Gavin Esler writes powerfully in his book “How Britain Ends’ that a UK government who was committed to maintaining the union of Scotland and England would abolish the current house of Lords and replace it with a Senate of the nations and regions, representing different areas of the country with members elected by proportional representation.

He writes that in a country without a Constitution to protect its democratic institutions, the process relies on a “good chap” theory of Government. Those in power could tear up the rule book and abuse the system but they won’t because they are such good chaps. When such a system falls into the hands of bad chaps, it is defenceless.

Journalists and commentators in the UK media often have a blinkered view of this – their awe for the “Mother of Parliaments” prevents them from seeing what it has become.

In their reporting of Scottish affairs, commentators often reveal either deliberate or willful misunderstanding of how Holyrood works. Holyrood has a more European system. it is elected on a blended system where everyone gets two votes, a First past the Post constituency seat and a regional vote that gives posts to the smaller parties. Every Holyrood administration bar one has operated with the support of smaller parties. That is the way PR works. This week’s big Scottish story has been the announcement of an agreement between the SNP and the Greens.

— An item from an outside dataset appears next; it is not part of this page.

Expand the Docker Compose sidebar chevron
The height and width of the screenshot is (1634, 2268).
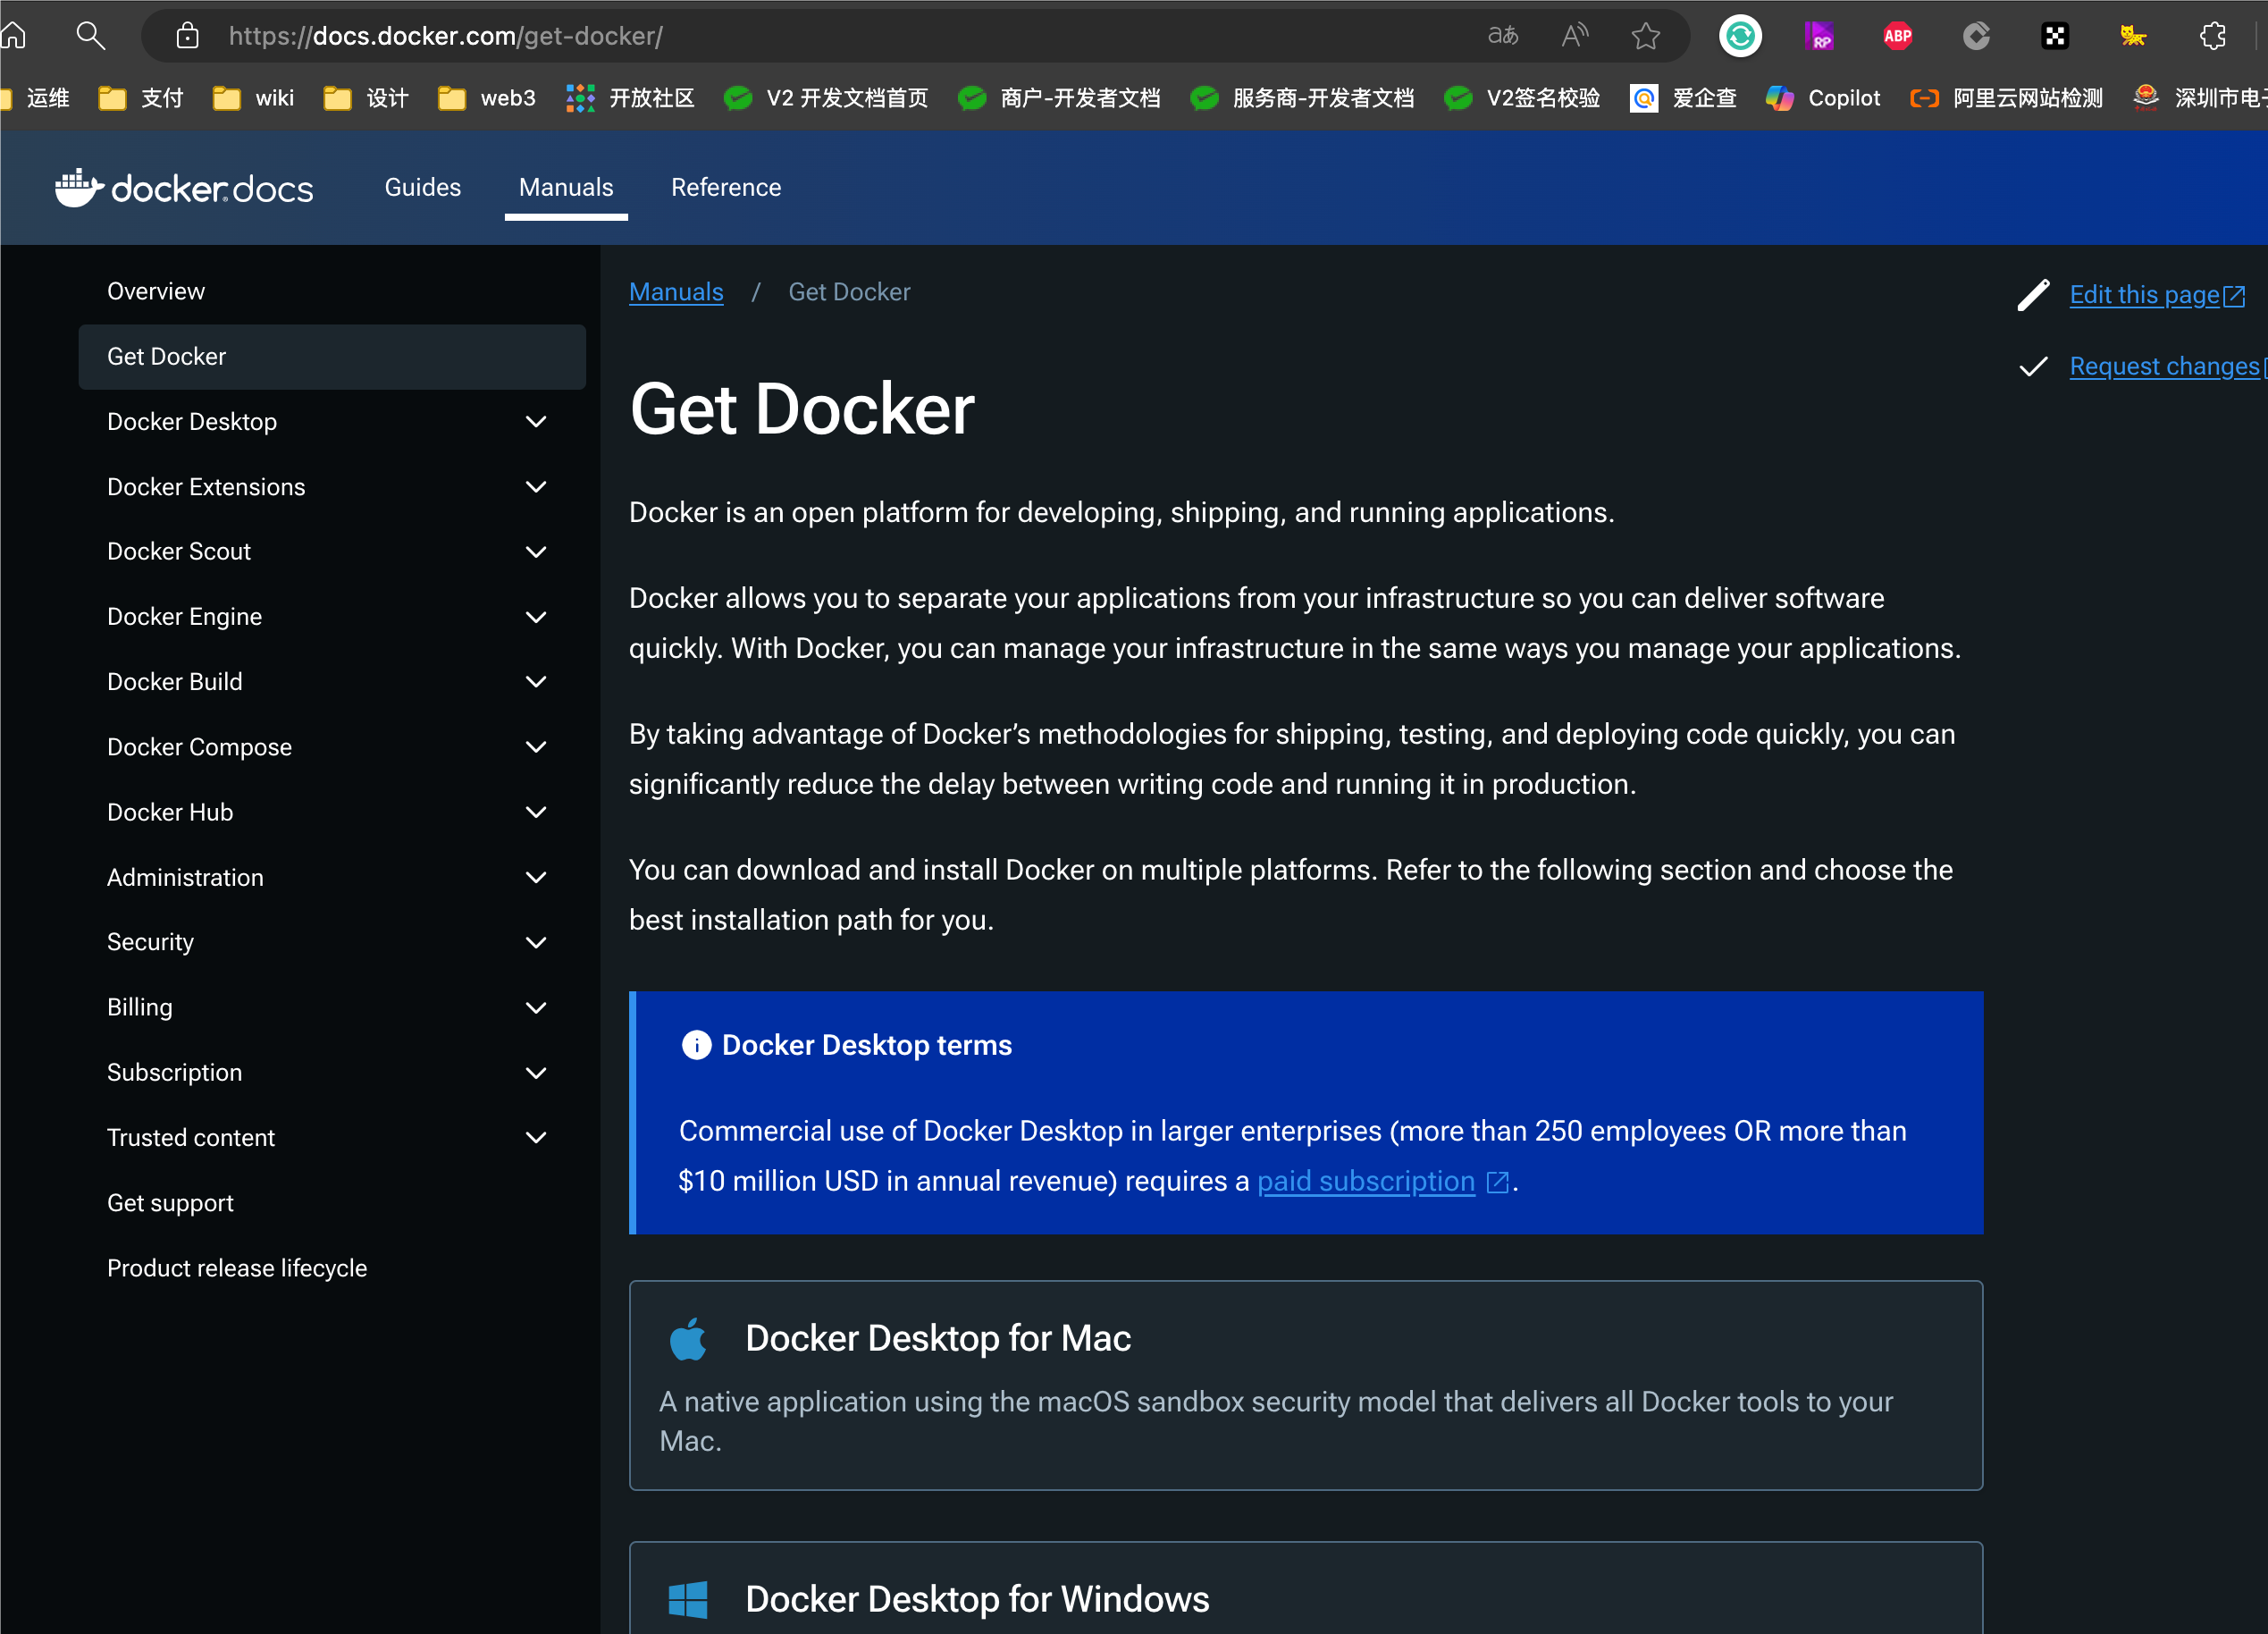coord(536,747)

It is s a step closer than the agreements Holyrood has seen before but falls short of an official coalition where the parties govern together. It is an attempt to strengthen focus on the areas where the two parties can work together.

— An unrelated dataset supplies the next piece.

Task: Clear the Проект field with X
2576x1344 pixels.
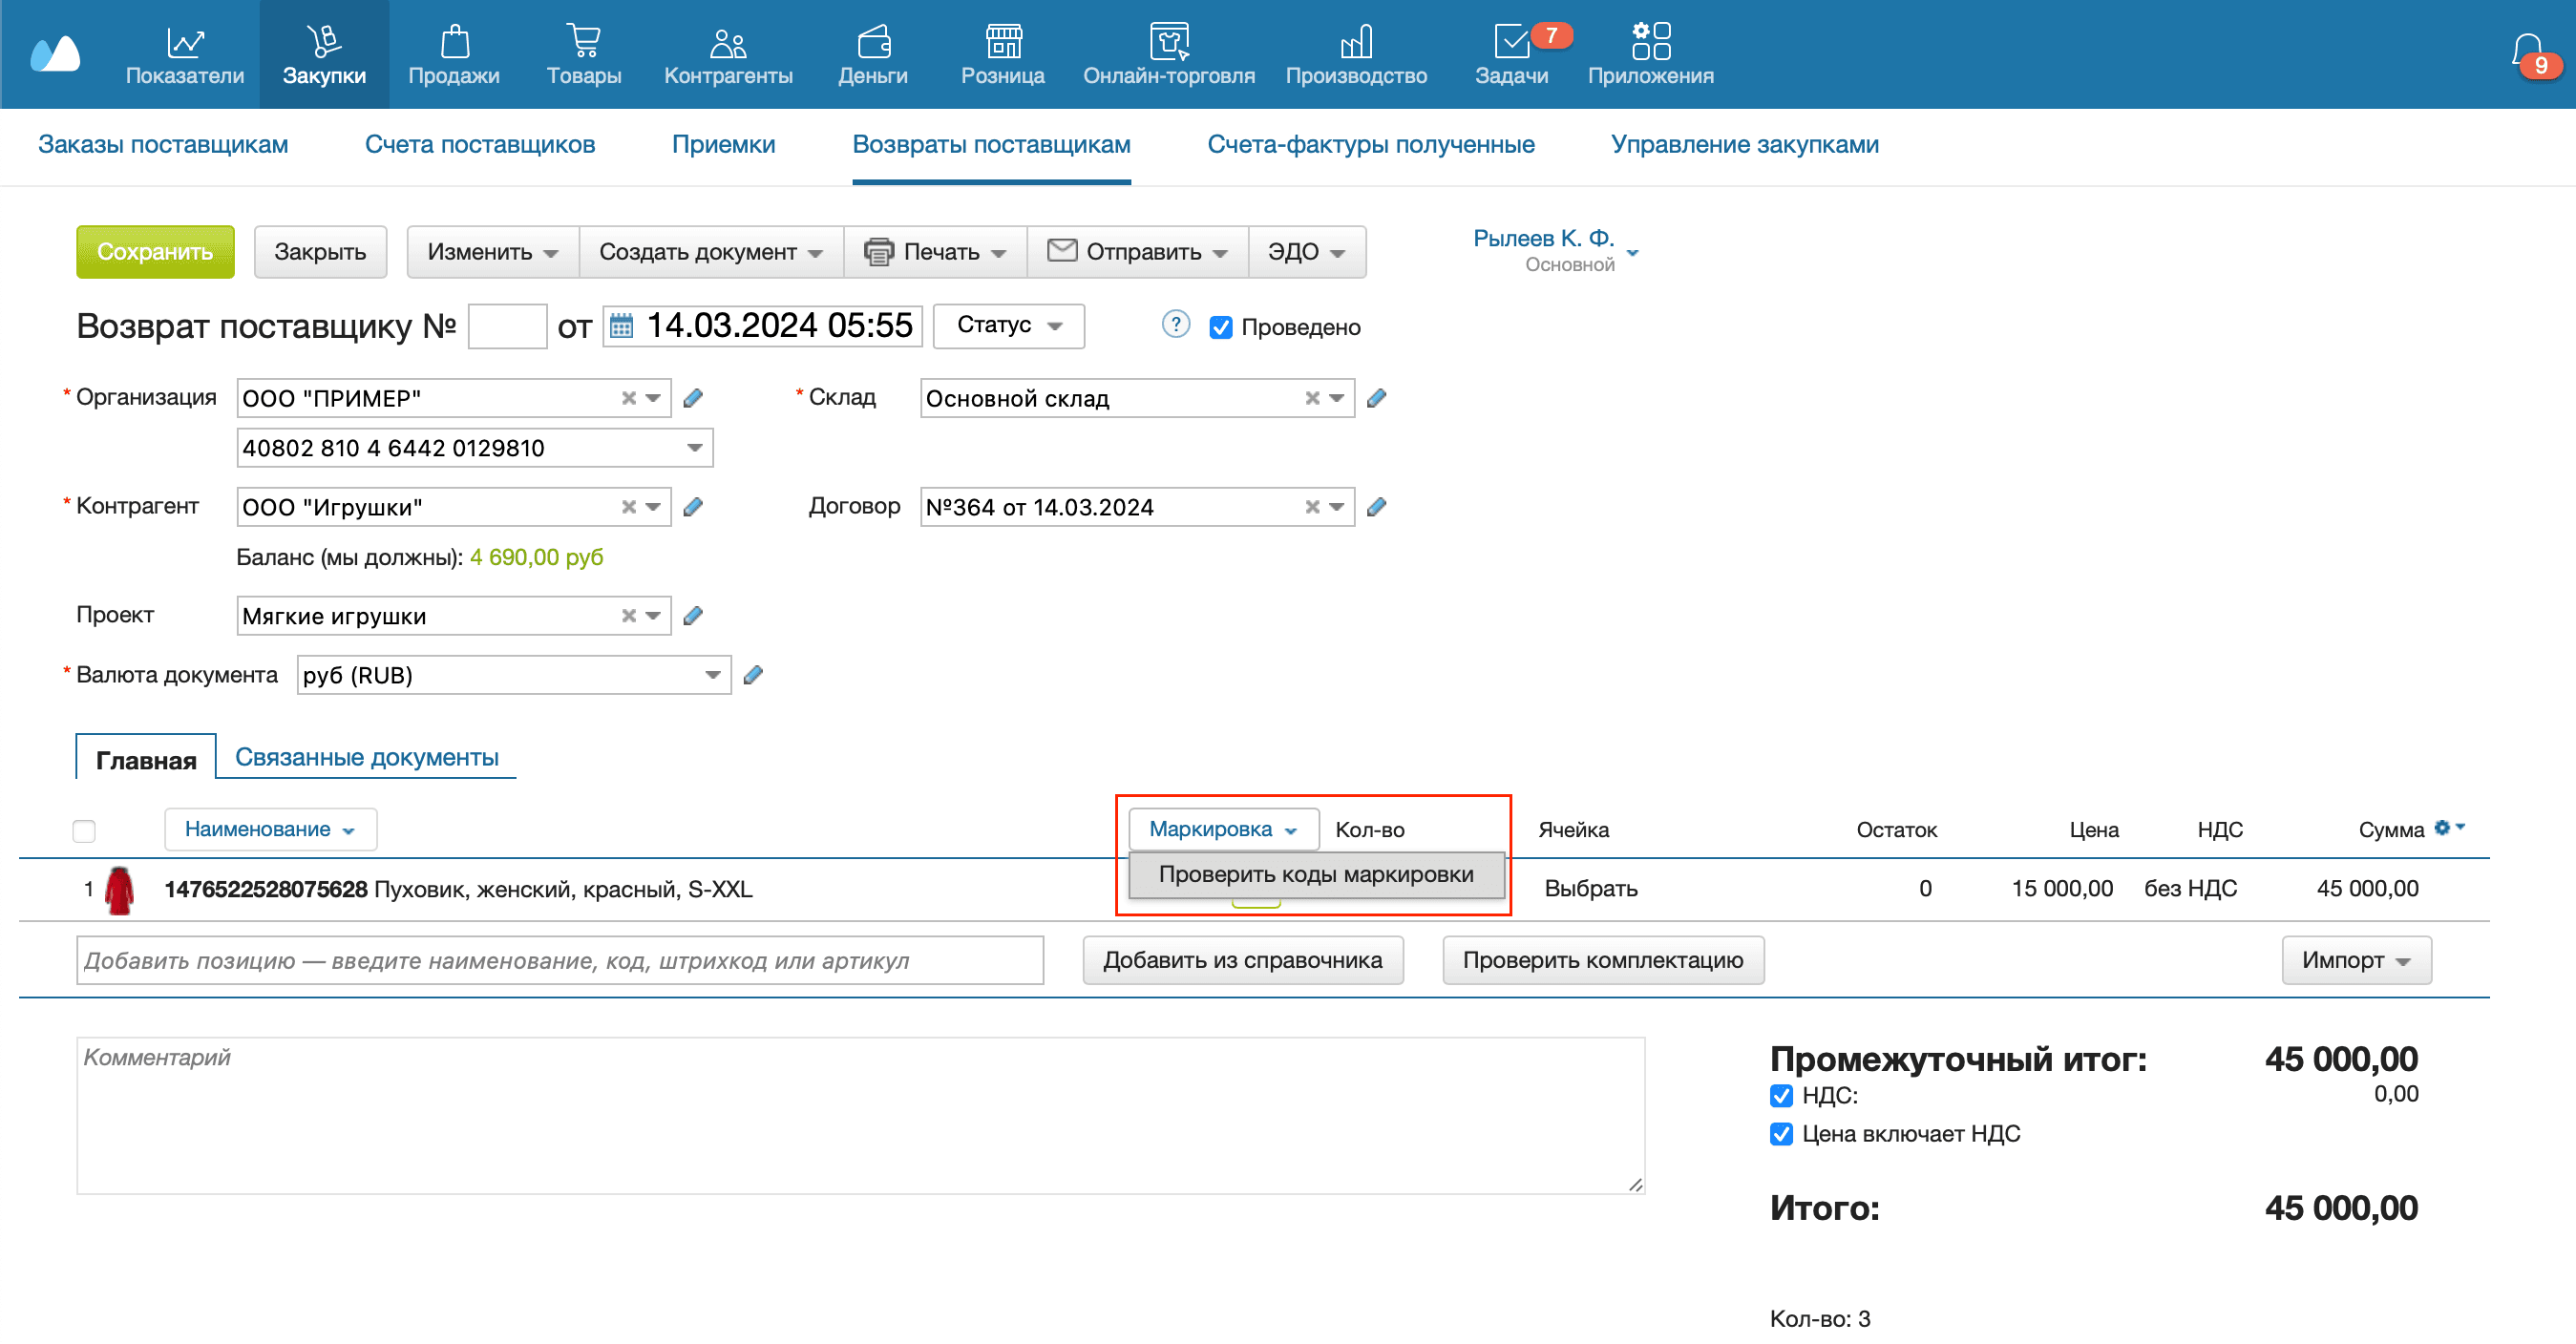Action: click(628, 616)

One thing the two parties agree on is the need for Scottish independence. (Some commentators quote a Lord Aschroft poll that showed most Green voters don’t support independence – but that is people who voted Green in the first, constituency vote where they didn’t get any seats. They polled much higher in the List vote, and 68% of that much higher number support independence).

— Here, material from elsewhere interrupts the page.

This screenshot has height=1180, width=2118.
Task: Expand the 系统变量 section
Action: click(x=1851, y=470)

The Agreement also covers a number of areas that the Scottish Government is responsible for. It voices support= for public transport, 20-minute neighborhoods, energy standard for housing, sets up nature networks to improve the environment and more.

Green co-leaders Lorna Slater and Patrick Harvie will take on junior roles as part of Scotland’s Government. Slater is a fresh face in Holyrood. A Canadian-born engineer, she came to Scotland to start a gap-year traveling and stayed. She recently worked on the worlds’ biggest tidal power turbine, which was built at Dundee. Her hobby is the trapeze – and she gave an interview while swinging on it, in the run-up to May’s Holyrood election

Harvie is a longstanding member of the Scottish Parliament who found a route into politics through campaigning for gay rights. He has worked on a number of policy areas and seems to have an impressive grasp of detail.

These are two of the most talented and dynamic figures in the current Holyrood body and it il be interesting to see what they can deliver as part of the legislature.

Another big piece in the Scottish political world shifted this week with the election of Sharon Graham as leader of the second-largest labour union in the UK Unite. A Londoner of Irish heritage, Graham was the only candidate to publish a section in her manifesto in Scotland and she has said it is up to the Scottish people to decide if they want another referendum. She has also raised the possibility that Unite members may no longer have to pay a levy to the Labour Party. Independence supporting workers would welcome that – and it could alter the make-up of the union’s membership. In time, that could add to pressure on the Labour Party to change its position on the constitutional question and focus on other things.

For many in Scotland, it is exciting to see a progressive, social-democratic European country emerge. The need to deal with climate change is becoming a mainstream preoccupation and in Slater and Harvie we have two people who have made a lifelong commitment to that.

The agreement between the SNP and the Greens marks a change of direction for UK politics. Mr Monk’s heirs who wish to renew English democracy for another generation could look northwards for a lesson.